New research reveals when corporates expect to resume travel and those in the mining and construction sectors will lead the way

The majority of organisations will take a phased approach to resuming domestic and international business travel over the next 12 months according to the first phase of a combined multinational ‘State of the Market’ survey by global travel management company, FCM Travel Solutions, and sister SME-specialist business travel provider Corporate Traveller.

A total of 1600 business travel managers, bookers and travellers at FCM and Corporate Traveller clients in EMEA, Asia, the Americas, India, Australia and New Zealand took part in the survey, conducted by FCM’s consulting arm 4th Dimension last month, in order to give both TMC divisions greater insight into their clients’ prevailing sentiments on business travel conditions as countries emerge from the Covid-19 crisis.

Echoing much of the insights we have seen recently it highlighted a clear recover for business travel, but unlike many others that have focussed on general traveller sentiment, the findings provide some clear guidance on the potential recovery path that business travel may follow.

While the number of global Covid-19 infections has been rising to new daily highs the disease and the SARS-CoV-2 virus that causes it is being better managed in the countries where it has had the biggest impact. Total global cases are now approaching ten million, almost four million of which are still active and nearly 500,000 people have been killed by the pandemic.

More than two thirds (70%) of respondents to the survey agreed or strongly agreed that they expected to increase business travel gradually over a period time with consensus peaking in business travel returning domestically in one to three months (40% of respondents) and internationally in six to twelve months (32% of respondents).

The easing or complete lift of border restrictions ranked as the primary trigger for resuming business travel (70% said this would have significant impact) closely followed by organisational endorsement that it is safe to travel (68% of respondents indicated traveller safety will have a significant impact).

Business travel recovery will be led by Asia and EMEA, according to survey participants in those regions.  In Asia, 50% of respondents have already begun booking domestic travel and 37% expect to resume international travel in three to six months. In EMEA, 37% of survey participants expect to travel domestically within one to three months, and 32% anticipate starting to book international trips within three to six months.

This is due to faster opening of borders intra region and easier movement geographically compared to the rest of the world. The highest level of uncertainty around when domestic and international business travel will resume significantly was in the Americas with 28% of respondents saying that they did not know when travel would return.

The survey results also provide some valuable insights into how long it will take different industry sectors to resume travel. Corporates in the mining and construction sectors indicate the fastest return to travel, according to the research. Almost two-thirds (64%) of respondents in mining sector expect to travel domestically within one to three months and 69% of respondents in construction sector expect to travel domestically and internationally within the same timeframe.
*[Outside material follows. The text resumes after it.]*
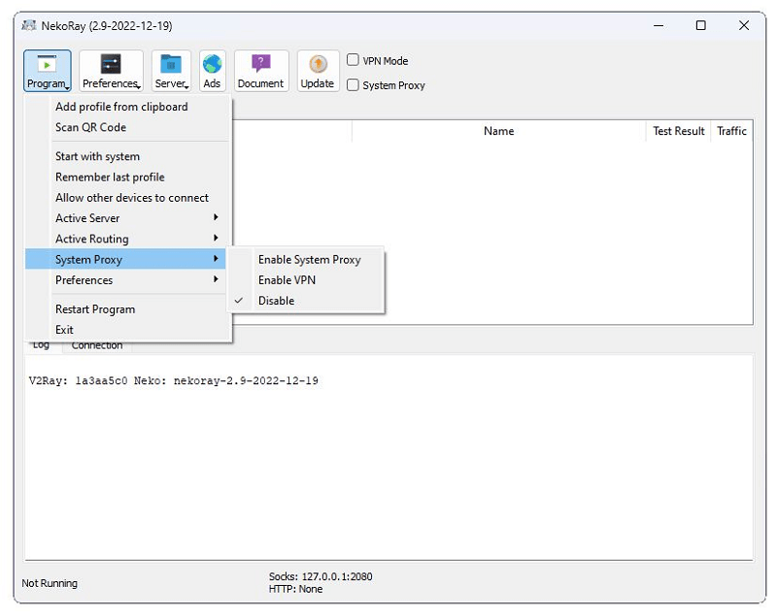Click the Preferences toolbar icon
This screenshot has width=777, height=615.
coord(110,70)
Construction (39%), training & education (35%) and financial services (34%) sectors indicate increasing business travel within first six months, due to a shorter lead time in arranging business travel, while winning new business (43% of respondents) and managing existing client relationships (39% of respondents) are the two dominant business activities motivating organisations to a return to travel.

The high demand for organisational endorsement that it is safe to travel is something that must be reflected in company travel policies to support the recovery, but 28% of respondents said they were unsure what needed to change. Of those that did indicate areas for travel policy change, “health and hygiene” and “duty of care” considerations were the two dominant categories.

Asked whether changes implemented during Covid-19 will reduce their need for business travel, there was a pretty much 50/50 split between participants agreeing or disagreeing and interestingly no clear difference between the small businesses and the larger multinationals that were questioned.

It is a pretty much agreed view that business travel volumes will not reach pre-coronavirus levels and this survey found that around half of respondents believed that their own business travel volumes will return to the previous degree. It is still unclear what percentage of business travel will be lost either from fear or from technology.

A second phase of the State of the Market study among the same participants has now been initiated by 4th Dimension and will hopefully be able to highlight any marked variation in sentiment as governments continue to relax lockdown restrictions, propose air travel corridors, or implement quarantine periods for international travellers.